鲍威尔说,情况很严峻,这不仅因为大量病患死去,医务人员暴露在危险中,更因为医生面临着前所未有的挑战。过去闻所未闻的不确定性和大规模的道德创伤影响了医生的临床决策。突然间,心肺复苏术成了折磨人的道德问题。胸外按压会使病毒溅散到空气中,增加医务人员的感染风险。原本毫不犹豫承担风险的医务人员很快意识到,在大多数病例中,心肺复苏术毫无用处,患者最后还是死了。

医务人员身心俱疲,心肺复苏本身就会使他们有更高概率接触病毒,也更有可能把病毒带给家人。高强度的体力劳动和极大的精神压力却换不回病人的生命。肺功能衰竭引发的心脏骤停根本无法通过重新唤醒心脏来解决。死亡数据表明,接受心肺复苏术的新冠患者中只有不足3%存活。与此同时,有许多医务工作者因此感染病毒甚至面临死亡危险。

他们终年如一日地救死扶伤,却被指责没有尽力。

人们开始考虑心肺复苏术是否存在道德问题。鲍威尔在《美国生物伦理学杂志》上写道:“给实施者带来风险,同时不给患者带来益处是不合理的。倘若患者意识尚存,其还存在经历死亡痛苦的可能。”芬斯也在思考这个问题,他认识到医生单方面“停止心肺复苏”有道德层面的正当性,但同时也剥夺了患者和家属作出决定的权利。

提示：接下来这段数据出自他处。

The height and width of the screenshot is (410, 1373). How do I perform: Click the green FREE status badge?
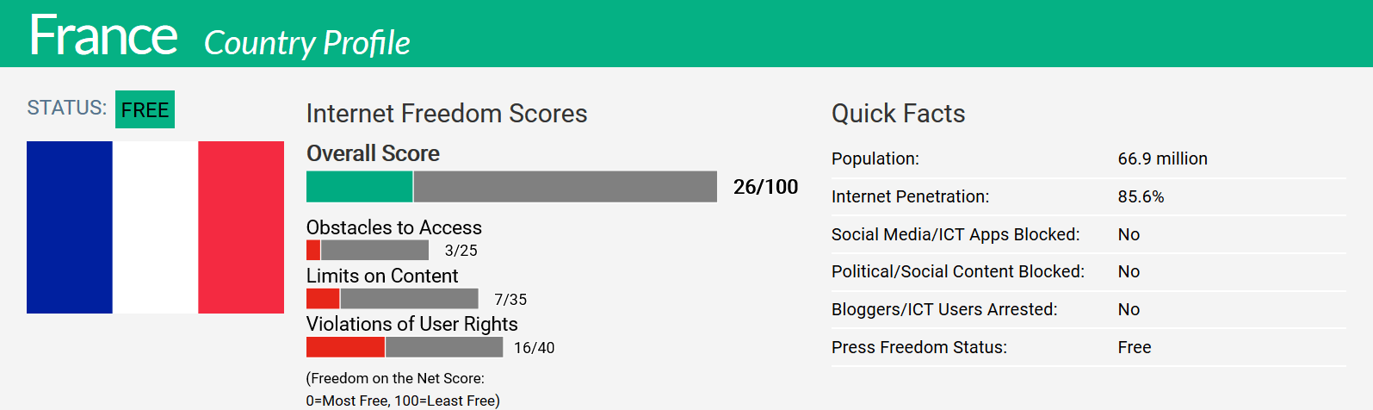pos(145,109)
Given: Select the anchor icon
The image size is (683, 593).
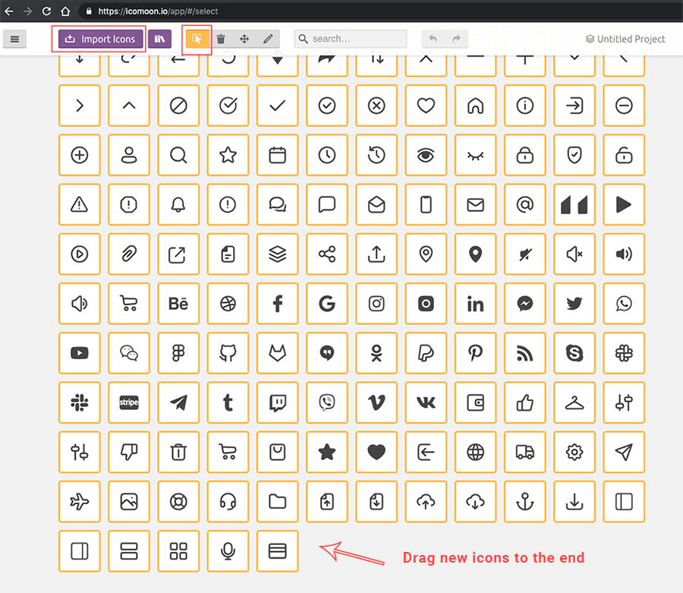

与病患家属就停止治疗进行谈话也是个摧心剖肝的过程。为了避免传染,亲属无法探视患者,他们忧心忡忡却无能为力,完全不知道病房里面发生了什么。鲍威尔认为,在这种情况下,亲属难以接受患者病危的事实,将生死抉择交给这些受伤害的家庭也是不道德的。

鲍威尔说:“纽约州未能发布危机护理标准,这给医务人员带来额外风险,并给病危患者及其家属带来额外痛苦。政府失职让悲剧更加悲惨。公众会认为医院拒绝救治病人,这样的不信任让医生心碎。他们终年如一日地救死扶伤,却被指责没有尽力。但他们真的尽力了。”

医院工作人员付出了巨大的努力,他们每天面临心灵的拷问,指责自己为什么没能做更多。他们像家人一样照顾垂死的病患,打破医患之间的情感壁垒,竭力为临终患者提供某种程度的人际关系。蒙蒂菲奥里医疗中心的一位年轻护士回忆他们所经历的首次新冠死亡事件,“这家人一直说,他们会孤独地死去。我们告诉他们:‘不。我们所有人坐在病房前,等着你们拔下管子自己走。”护士抹着眼泪笑说:“我们一起祈祷,一起告别。我们告诉他们,他们不是孤独死去的,我们和他们一起死了。”

像照顾家人般对待病人,又必须在紧要关头对病人进行生死取舍——医务人员所承受的道德和情感负担实在太重。在目睹了如此多生离死别后,世界各地均有不少医务人员选择自杀。研究表明,一线人员心理创伤比例奇高,许多人以心身耗竭为由离职或者提前退休。

在芬斯看来,由医生代替政府出台的协定来承担医疗决策的道德压力,是一场失败和悲剧。每每有人跑到医院外给医务人员鼓掌欢呼时,他都不愿意去面对。“掌声是令人羞愧的,我们没有人觉得这是我们配得的。民众需要相信我们是超级英雄,因為只有超级英雄可以承担不成比例的责任。”芬斯摇摇头,“我们被社会绑架着做得更多,针对疫情的‘英雄主义解决方案是把一切压在医务工作人员这根细细的芦苇身上。”